As he returns to the United States, the President is also facing a deep divide.
“He drew a line in the sand, saying that if this line is crossed, the US would take action. That line has been passed and then some, but the American people and the Congress aren’t onboard with us taking action,” Dr. Shoars said.
President Obama plans to address the nation on Tuesday in another attempt to drum up support for a strike.
“He has said very plainly in many speeches that if Congress isn’t going to act then he will as a matter of an executive order. You can do that and take that sort of a position when you’re dealing with the country, you can’t necessarily take that position when you are dealing with an international stage,” said Dr. Shoars.
Dr. Shoars said this puts the President in a tricky position.
“Now when he looks at an international stage that has said we’re not getting involved with this, he now has to turn back after being critical of Congress to try to gain that support,” said Dr. Shoars.

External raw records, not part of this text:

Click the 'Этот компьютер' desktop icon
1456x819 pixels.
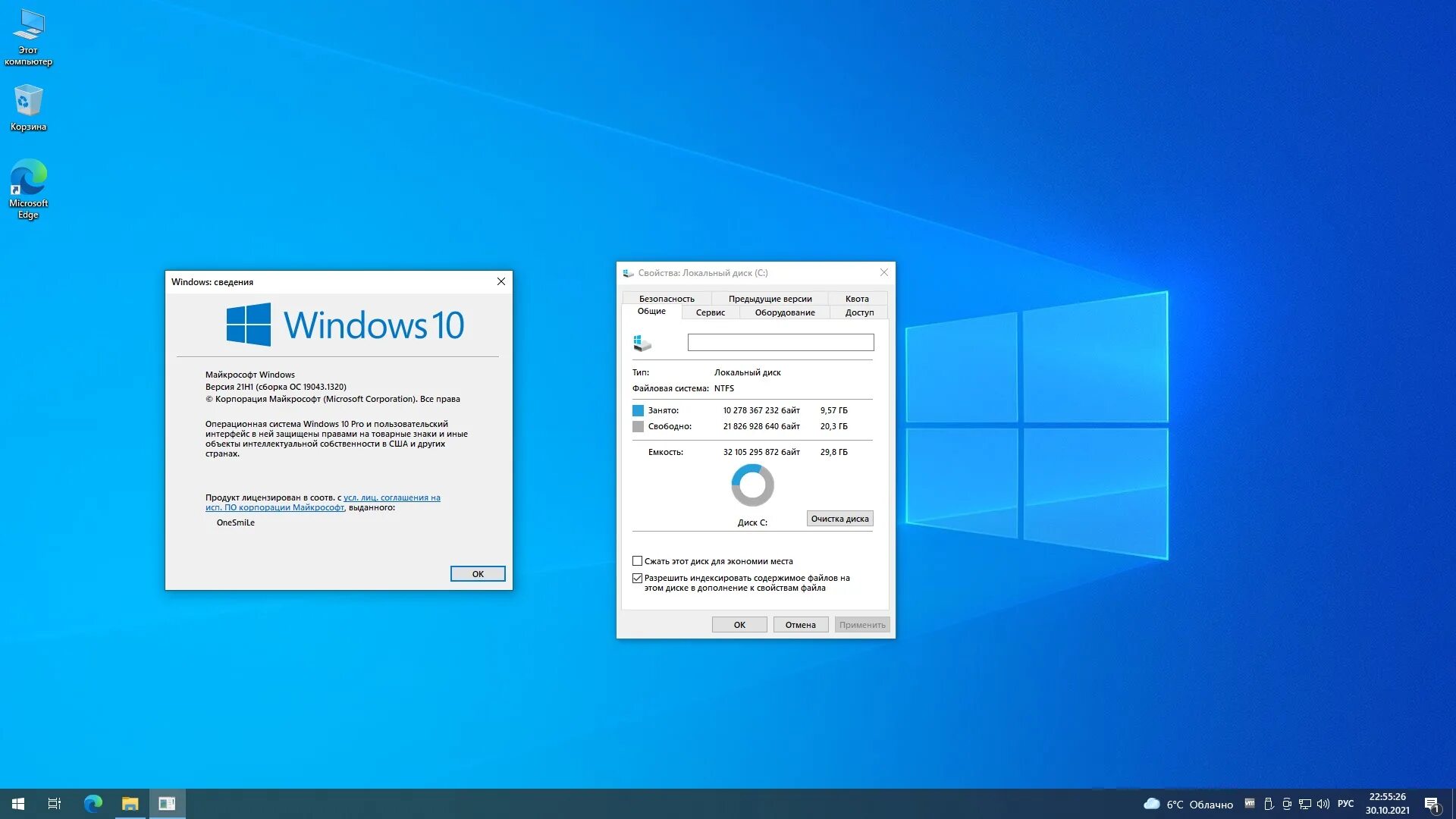coord(28,35)
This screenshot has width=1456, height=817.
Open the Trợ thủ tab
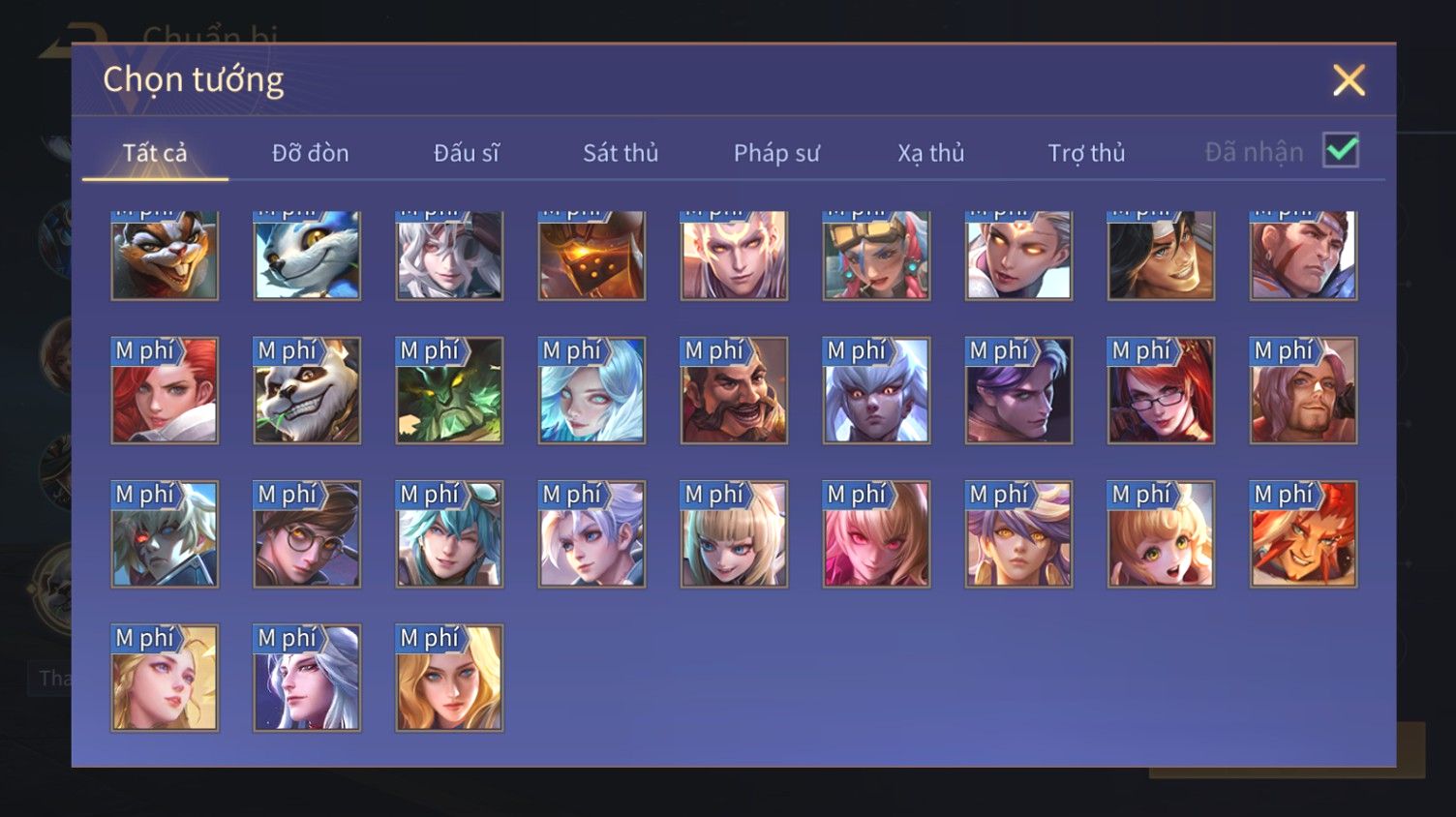1086,153
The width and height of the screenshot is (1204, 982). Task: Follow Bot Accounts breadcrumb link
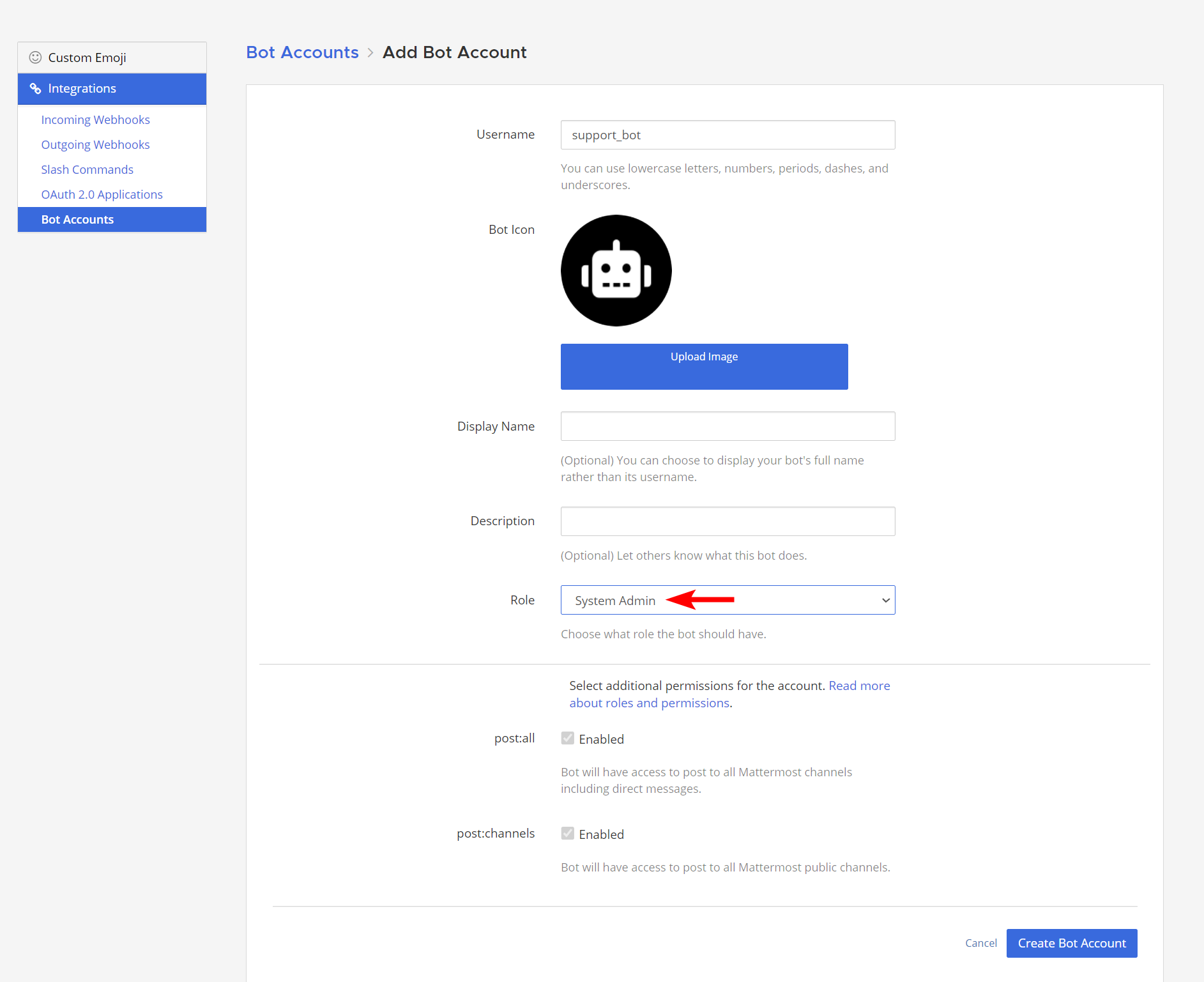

The President said he’s not sure he can convince a majority of Americans that a military strike is the right move. But he said it’s still up to members of Congress to decide.
Senate Majority Leader Harry Reid said he thinks there will be 60 votes in the Senate in favor of a resolution authorizing President Obama to carry out a military strike against Syria. Recent surveys show a significant number of House Republicans and Democrats are opposed to military action or leaning against it.